“…not generally recognized as safe…for any use in food.” This is what the Food and Drug Administration (FDA) had to say about the consumption of trans fats less than two years ago. The FDA has now taken a bold step to act on that assessment by outlawing their use by the food industry. While it is true that decades past have given the dietary fat, in general, a bad reputation which it did not quite deserve, this is not the case with trans fats. Nutritionists and savvy consumers alike have rightly been concerned about trans fats for years due to its negative health effects. In fact, unlike most nutrients, there has never been a safe “upper limit” for these fats, because according to leading experts, “any incremental increase in trans fatty acid intake increases Coronary Heart Disease Risk.” Analysis of studies on 140,000 patients even showed that as little as a two percent increase in calories from trans fats increased one’s risk for heart disease by 23 percent! (You’ll remember that heart disease is the number one cause of death in the world.)

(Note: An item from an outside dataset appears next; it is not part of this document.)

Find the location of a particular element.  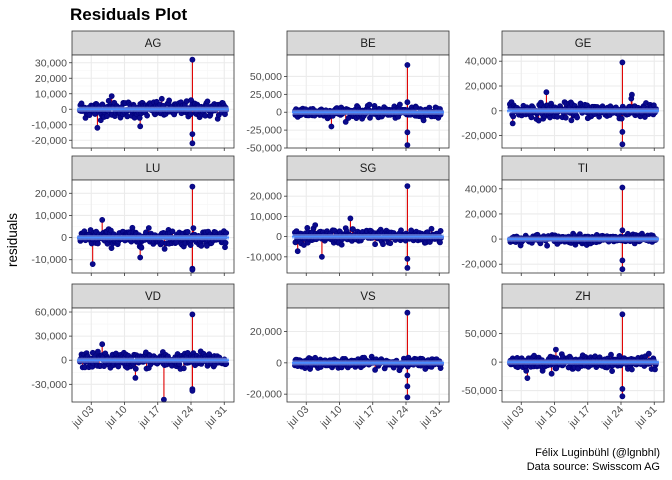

Best guesses are that this ban will also stop the unfortunate 0.5g rule. Currently, any product which contains less than 0.5g fat per serving can be rounded down to have 0g listed on its label. So, if a serving of your favorite potato chips has .45g of trans fat per serving, and you have 8 servings (a pretty familiar scenario), you have almost quadrupled the World Health Organizations safe intake amount (2g), yet the food label reads 0 grams. It’s about time that pesky loophole ceased. Any time a food is "partially hydrogenated," creation of trans fats is an unavoidable byproduct. This is helpful information because even if a label does say zero when the ingredients list contains anything partially hydrogenated this means it does contain trans fats.

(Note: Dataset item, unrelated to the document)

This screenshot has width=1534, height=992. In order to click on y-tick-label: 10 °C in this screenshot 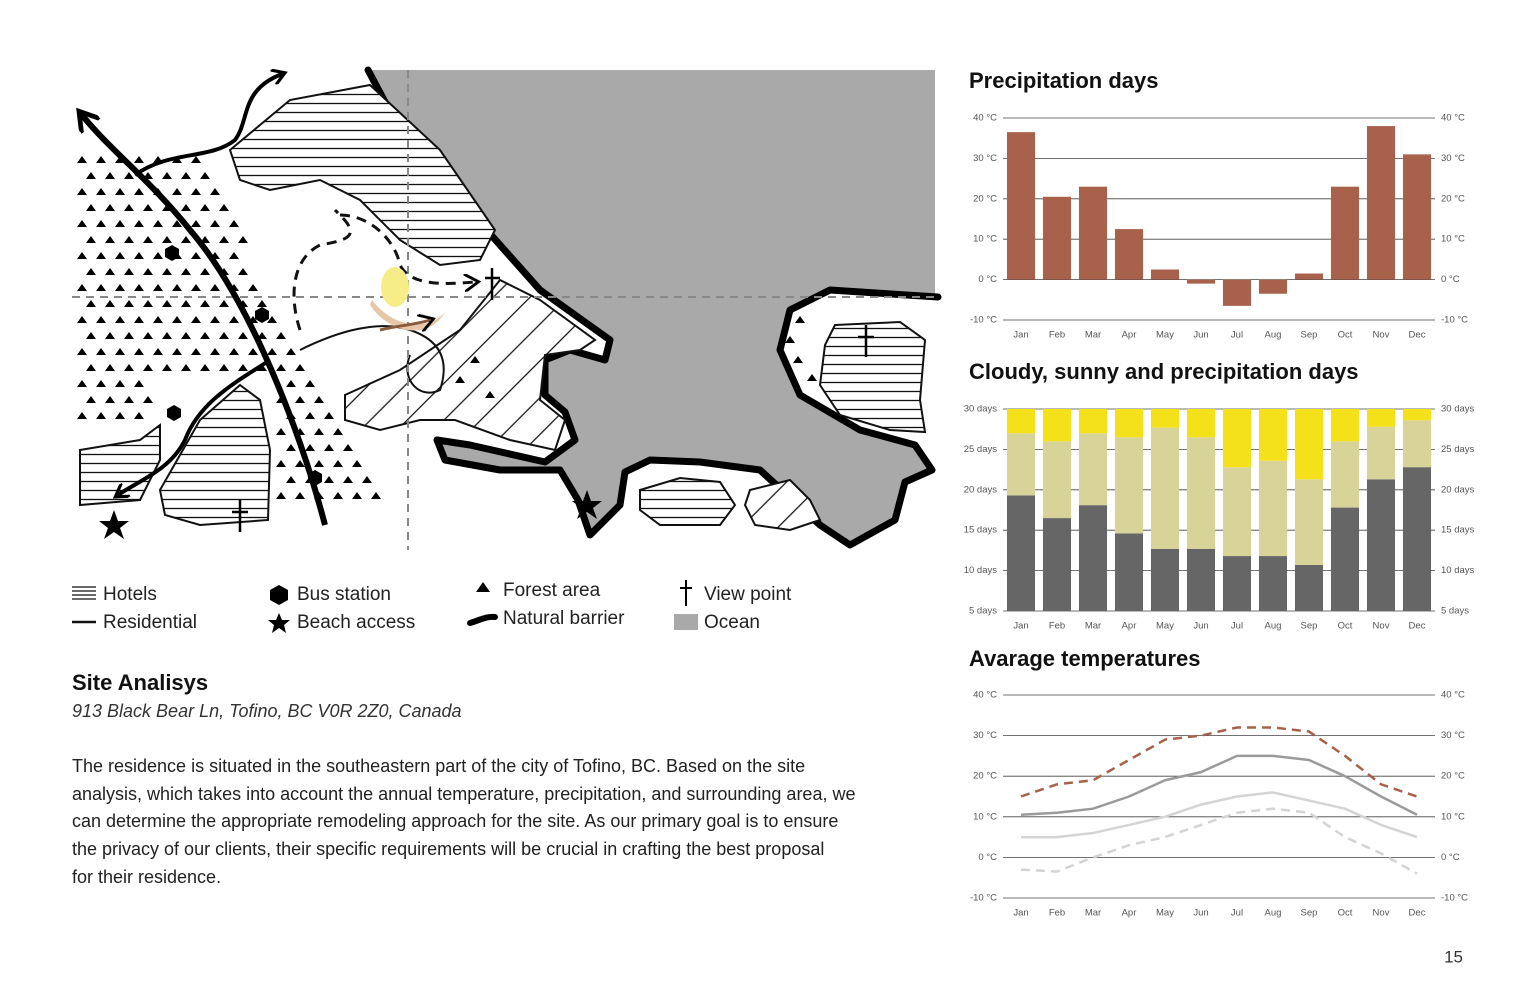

Regardless of your take on this crackdown by the government to further regulate the food supply, in their defense, they estimate that such a change will result in saving approximately 7,000 lives every year. But eliminating these fats from foods won’t be cheap, estimates are as high as costing food manufacturers 14 billion dollars to switch them out. However, the overall health savings from avoiding trans fats is estimated more than a quarter of a trillion dollars.
The industry has three years to comply with this new ban, so by June of 2018, we should be trans fat-free. However, manufacturers will still be permitted to apply for exemptions from the rule, though details surrounding what has considered a legitimate exemption is still unknown.
In the meantime, keep your eye out for these troublesome fats. One needs only to remember the “Big Catch” meal from Long John Silver’s from a couple years ago with its heart-stopping 33g of trans fat!